- _ASSIGNMENT_:
Return the data below unchanged, without images.

-=-=-=-=-

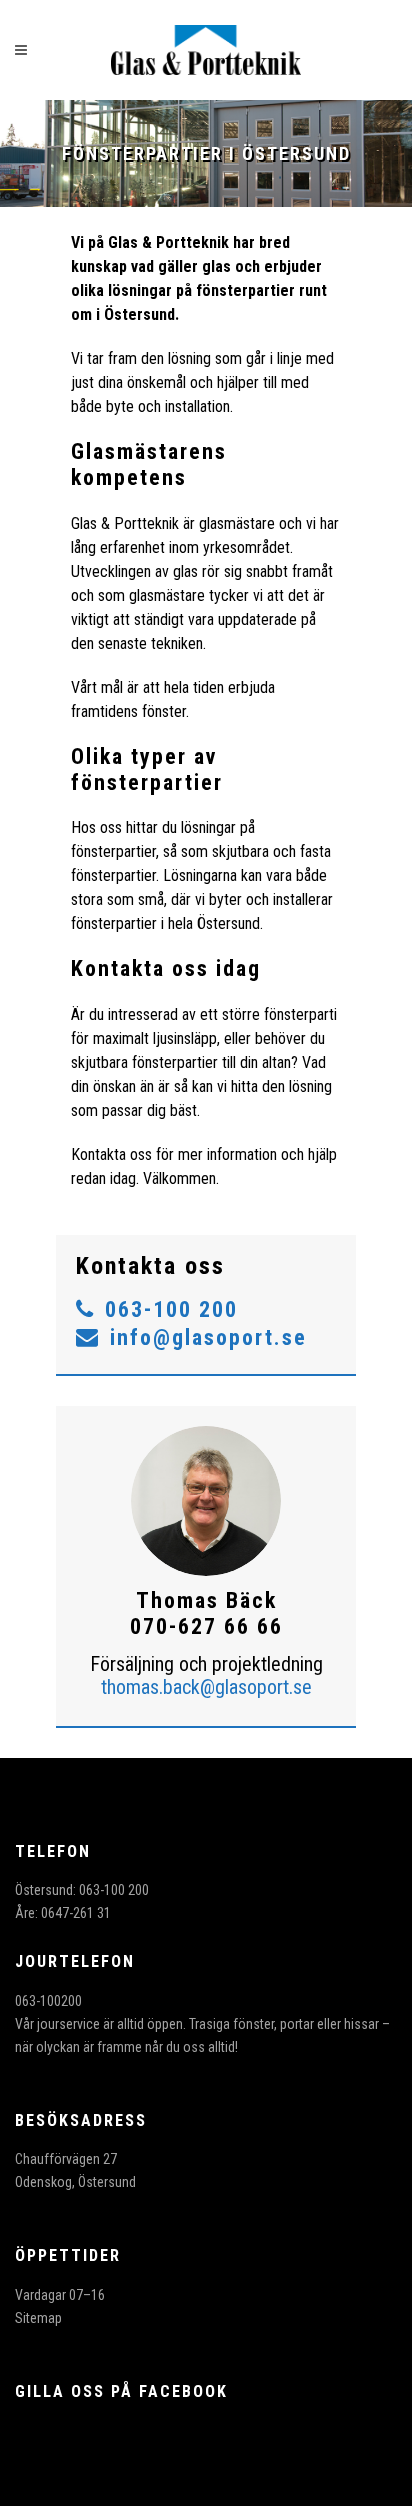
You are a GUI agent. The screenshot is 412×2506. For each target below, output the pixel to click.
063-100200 (48, 2001)
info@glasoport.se (208, 1337)
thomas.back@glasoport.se (206, 1687)
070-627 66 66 (206, 1626)
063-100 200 (171, 1309)
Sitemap (38, 2318)
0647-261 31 (76, 1913)
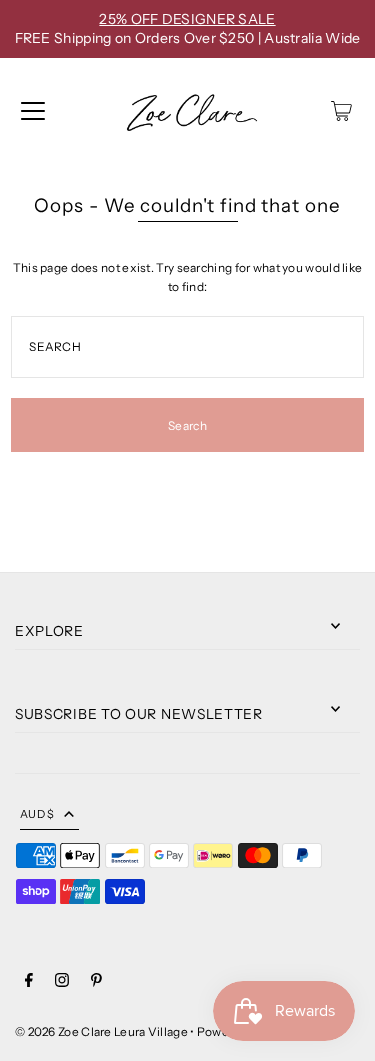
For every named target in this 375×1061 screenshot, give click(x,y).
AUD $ (37, 814)
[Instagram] (62, 982)
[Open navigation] (33, 111)
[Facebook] (29, 982)
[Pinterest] (96, 982)
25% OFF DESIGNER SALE (187, 19)
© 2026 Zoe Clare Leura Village (101, 1031)
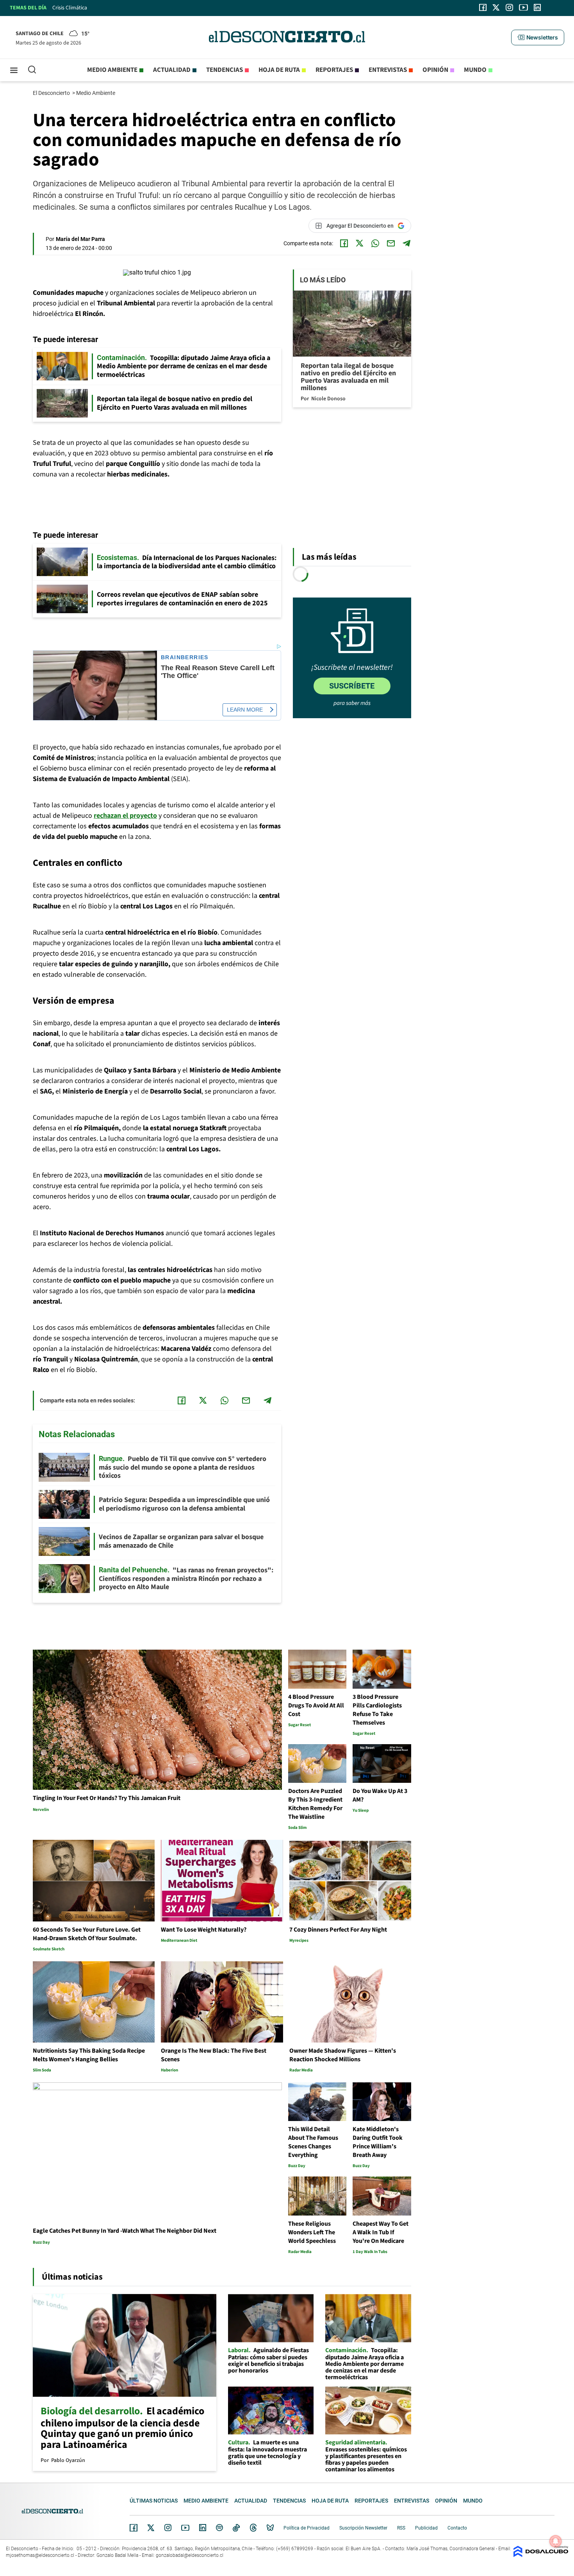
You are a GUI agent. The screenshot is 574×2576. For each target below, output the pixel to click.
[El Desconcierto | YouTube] (523, 7)
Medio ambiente (112, 70)
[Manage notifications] (555, 2541)
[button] (537, 37)
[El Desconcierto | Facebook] (483, 7)
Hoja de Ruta (279, 70)
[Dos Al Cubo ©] (540, 2555)
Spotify (219, 2527)
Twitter (151, 2527)
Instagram (167, 2527)
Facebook (133, 2527)
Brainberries (185, 657)
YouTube (185, 2528)
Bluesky (270, 2527)
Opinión (435, 70)
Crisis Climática (69, 8)
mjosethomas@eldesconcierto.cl (40, 2555)
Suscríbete (351, 685)
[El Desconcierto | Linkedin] (537, 7)
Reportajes (334, 70)
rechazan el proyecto (125, 816)
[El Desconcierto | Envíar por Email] (391, 243)
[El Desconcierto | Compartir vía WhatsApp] (375, 243)
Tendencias (224, 70)
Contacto (457, 2528)
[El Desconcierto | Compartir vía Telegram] (406, 243)
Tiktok (236, 2527)
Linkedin (202, 2527)
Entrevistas (388, 70)
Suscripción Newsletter (363, 2528)
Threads (253, 2527)
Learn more (245, 709)
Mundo (475, 70)
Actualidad (172, 70)
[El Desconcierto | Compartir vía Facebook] (344, 243)
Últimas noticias (154, 2501)
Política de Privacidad (306, 2528)
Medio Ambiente (96, 93)
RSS (401, 2528)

-=-=-=-=-

- _PROBLEM SOLUTION_:
You are a GUI agent. The screenshot is 412×2506. For each target below, output the pixel to click.
063-100200 (48, 2001)
info@glasoport.se (208, 1337)
thomas.back@glasoport.se (206, 1687)
070-627 66 66 (206, 1626)
063-100 200 (171, 1309)
Sitemap (38, 2318)
0647-261 31 (76, 1913)
For every named target in this 375×1061 screenshot, give click(x,y).
AUD $ (37, 814)
[Instagram] (62, 982)
[Open navigation] (33, 111)
[Facebook] (29, 982)
[Pinterest] (96, 982)
25% OFF DESIGNER SALE (187, 19)
© 2026 Zoe Clare Leura Village (101, 1031)
You are a GUI agent. The screenshot is 574×2576. For each target below, output the pixel to click.
[El Desconcierto | YouTube] (523, 7)
Medio ambiente (112, 70)
[Manage notifications] (555, 2541)
[button] (537, 37)
[El Desconcierto | Facebook] (483, 7)
Hoja de Ruta (279, 70)
[Dos Al Cubo ©] (540, 2555)
Spotify (219, 2527)
Twitter (151, 2527)
Instagram (167, 2527)
Facebook (133, 2527)
Brainberries (185, 657)
YouTube (185, 2528)
Bluesky (270, 2527)
Opinión (435, 70)
Crisis Climática (69, 8)
mjosethomas@eldesconcierto.cl (40, 2555)
Suscríbete (351, 685)
[El Desconcierto | Linkedin] (537, 7)
Reportajes (334, 70)
rechazan el proyecto (125, 816)
[El Desconcierto | Envíar por Email] (391, 243)
[El Desconcierto | Compartir vía WhatsApp] (375, 243)
Tendencias (224, 70)
Contacto (457, 2528)
[El Desconcierto | Compartir vía Telegram] (406, 243)
Tiktok (236, 2527)
Linkedin (202, 2527)
Entrevistas (388, 70)
Suscripción Newsletter (363, 2528)
Threads (253, 2527)
Learn more (245, 709)
Mundo (475, 70)
Actualidad (172, 70)
[El Desconcierto | Compartir vía Facebook] (344, 243)
Últimas noticias (154, 2501)
Política de Privacidad (306, 2528)
Medio Ambiente (96, 93)
RSS (401, 2528)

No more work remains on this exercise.